Dollar Sudah Rp 15 Ribu, Saatnya Pemerintah Mencabut Subsidi BBM

6 September 2018   07:12 Diperbarui: 6 September 2018   11:02 3064
+
Laporkan Konten
Laporkan Akun
Kompasiana adalah platform blog. Konten ini menjadi tanggung jawab bloger dan tidak mewakili pandangan redaksi Kompas.
Lihat foto
Petugas bank menunjukkan dollar dan rupiah. Foto: tribunnews.com

Kritik pelemahan nilai tukar rupiah terhadap dollar Amerika Serikat sudah lama disuarakan. Selama ini pemerintah berdalih fondasi ekonomi cukup kuat sehingga depresiasi terhadap rupiah dianggap bukan persoalan serius. Kini ketika akhirnya nilai tukar dollar bertengger di angka Rp 15.029 alias level terendah sejak krisis moneter 1998, pemerintah sibuk mencari dalih.
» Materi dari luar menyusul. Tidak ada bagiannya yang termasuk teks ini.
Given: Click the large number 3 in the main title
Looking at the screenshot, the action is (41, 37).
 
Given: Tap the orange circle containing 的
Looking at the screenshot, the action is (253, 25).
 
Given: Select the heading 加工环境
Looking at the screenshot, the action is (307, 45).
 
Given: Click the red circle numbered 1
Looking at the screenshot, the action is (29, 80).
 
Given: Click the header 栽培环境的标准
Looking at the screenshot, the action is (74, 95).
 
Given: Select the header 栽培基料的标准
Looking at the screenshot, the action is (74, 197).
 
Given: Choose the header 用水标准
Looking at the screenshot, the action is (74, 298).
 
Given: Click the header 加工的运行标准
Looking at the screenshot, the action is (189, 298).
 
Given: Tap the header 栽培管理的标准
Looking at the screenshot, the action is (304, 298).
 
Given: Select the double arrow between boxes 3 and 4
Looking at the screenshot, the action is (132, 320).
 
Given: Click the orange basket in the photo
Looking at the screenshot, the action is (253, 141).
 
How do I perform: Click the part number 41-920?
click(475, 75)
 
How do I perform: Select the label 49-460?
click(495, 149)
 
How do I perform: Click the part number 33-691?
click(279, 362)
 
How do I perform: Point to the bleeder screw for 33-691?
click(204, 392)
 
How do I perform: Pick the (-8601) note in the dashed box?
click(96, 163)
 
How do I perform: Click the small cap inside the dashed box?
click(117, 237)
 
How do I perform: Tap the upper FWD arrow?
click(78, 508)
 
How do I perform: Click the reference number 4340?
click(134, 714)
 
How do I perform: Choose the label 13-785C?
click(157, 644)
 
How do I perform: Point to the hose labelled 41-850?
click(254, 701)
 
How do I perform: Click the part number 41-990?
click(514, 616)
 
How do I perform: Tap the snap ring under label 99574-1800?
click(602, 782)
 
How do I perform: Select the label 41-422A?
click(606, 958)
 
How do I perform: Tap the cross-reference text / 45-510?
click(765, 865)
Kita masih percaya pemerintah bisa mengatasinya. Tetapi hasil rapat terbatas Presiden Joko Widodo dan Wakil Presiden Jusuf Kalla dengan tim ekonominya termasuk Menko Perekonomian Darmin Nasution, Menteri Keuangan Sri Mulyani, Menteri Perdagangan Enggartiasto Lukita dan Gubernur Bank Indonesia Perry Warjiyo, masih kurang greget.
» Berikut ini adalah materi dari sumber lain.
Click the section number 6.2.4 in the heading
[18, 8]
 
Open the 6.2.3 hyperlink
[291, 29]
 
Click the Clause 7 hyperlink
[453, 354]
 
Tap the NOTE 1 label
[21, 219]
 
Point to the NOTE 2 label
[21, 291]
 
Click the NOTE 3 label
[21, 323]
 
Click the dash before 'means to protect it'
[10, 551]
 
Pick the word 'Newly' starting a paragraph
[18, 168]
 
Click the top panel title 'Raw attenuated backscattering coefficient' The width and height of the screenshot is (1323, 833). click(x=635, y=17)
Keputusan rapat terbatas tersebut, seperti disampaikan Jusuf Kalla (JK) adalah menggelontor pasar uang dengan cadangan devisi (cadev). Padahal selama ini hal itu sudah dilakukan. Bahkan dalam rentang enam bulan terakhir cadangan devisi tergerus lebih dari US$ 13 milyar dari US$ 131,98 milyar di akhir Januari 2018, menjadi tinggal US$ 118,3 milyar di bulan Juli 2018. Untuk bulan Agustus jumlahnya diperkirakan sudah kurang dari itu.

Pengeluaran terbesar digunakan untuk menahan laju penurunan nilai tukar rupiah terhadap dollar. Menurut Darmin Nasution, fungsi cadangan devisi memang untuk menstabilkan rupiah saat sedang depresiasi sehingga penurunan cadangan devisi bukanlah bencana.
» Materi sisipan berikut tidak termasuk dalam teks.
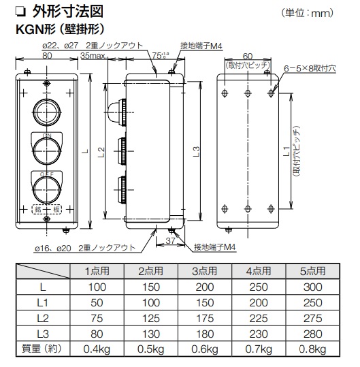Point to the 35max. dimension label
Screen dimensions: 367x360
(x=93, y=56)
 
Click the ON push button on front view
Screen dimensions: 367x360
(x=46, y=148)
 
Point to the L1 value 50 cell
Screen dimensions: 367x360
(x=95, y=302)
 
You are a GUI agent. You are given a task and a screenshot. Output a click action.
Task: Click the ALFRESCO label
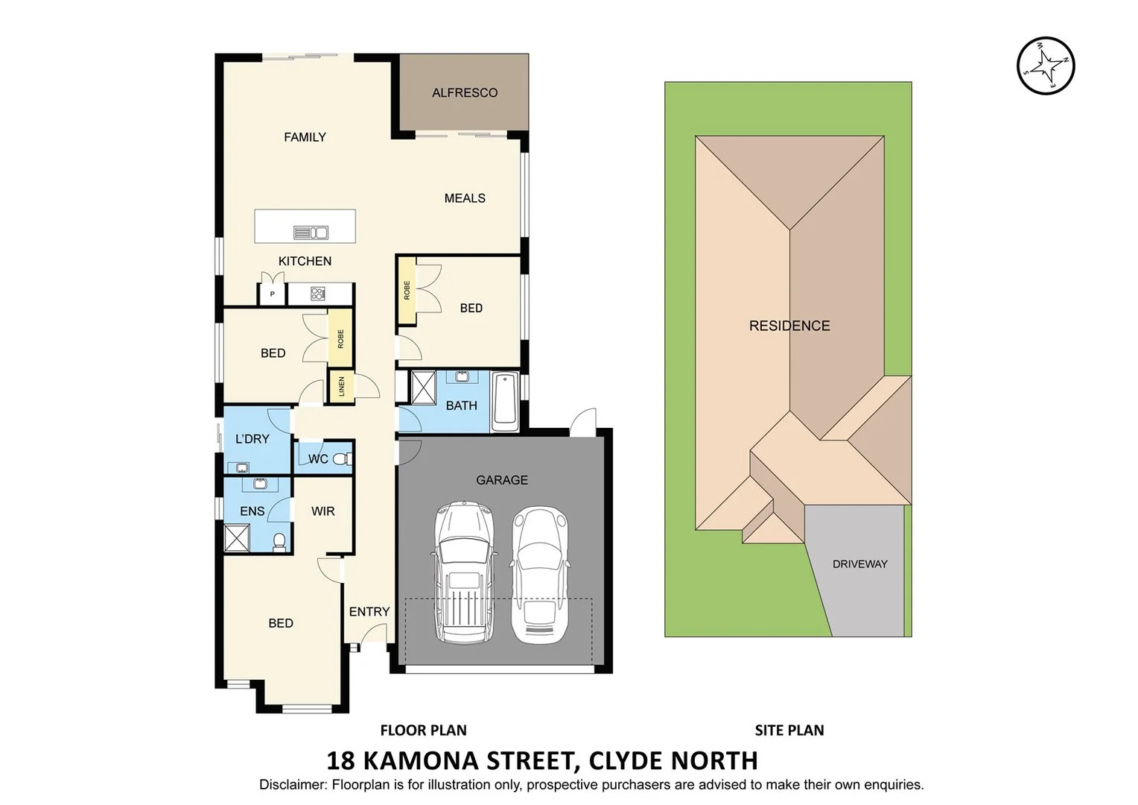(x=465, y=92)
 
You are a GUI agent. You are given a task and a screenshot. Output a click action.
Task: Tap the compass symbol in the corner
(x=1046, y=66)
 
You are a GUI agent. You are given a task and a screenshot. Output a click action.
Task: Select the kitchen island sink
(x=311, y=233)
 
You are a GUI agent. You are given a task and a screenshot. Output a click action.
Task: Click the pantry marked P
(x=272, y=294)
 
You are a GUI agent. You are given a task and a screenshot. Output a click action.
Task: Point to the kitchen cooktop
(x=318, y=294)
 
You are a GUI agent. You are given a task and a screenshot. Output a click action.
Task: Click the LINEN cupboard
(x=341, y=386)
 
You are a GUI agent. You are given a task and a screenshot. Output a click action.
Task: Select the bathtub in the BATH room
(x=505, y=401)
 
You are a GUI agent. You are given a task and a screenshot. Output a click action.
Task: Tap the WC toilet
(x=343, y=458)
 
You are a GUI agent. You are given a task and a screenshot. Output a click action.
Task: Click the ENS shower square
(x=237, y=538)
Kita tidak hendak membantah pendapat Darmin. Kita hanya ingin mengkritisi sampai kapan gelontoran cadangan devisi mampu menahan depresiasi rupiah? Jangan lupakan juga fungsi lain cadangan devisi yakni untuk membiayai impor dan membayar utang pemerintah. 

Benar, dengan cadangan devisi US$ 118,3 miliar masih cukup untuk pembiayaan 6,7 bulan impor dan pembayaran utang luar negeri pemerintah dan masih di atas standar kecukupan internasional yang dipatok 3 bulan impor.

Persoalannya, gelontoran cadangan devisi selama enam bulan terakhir seperti menggarami laut, hilang begitu saja. Bahkan menurut Perry Warjiyo sejak Kamis (30/8) hingga hari Selasa (4/9) BI telah mengeluarkan Rp 11,9 triliun untuk menahan lajut depresiasi rupiah baik di pasar valuta asing maupun membeli Surat Berharga Negara (SBN) di pasar sekunder. Nyatanya, rupiah terus tertekan hingga sekarang berada di kisaran Rp 15.000 per dollar Amerika.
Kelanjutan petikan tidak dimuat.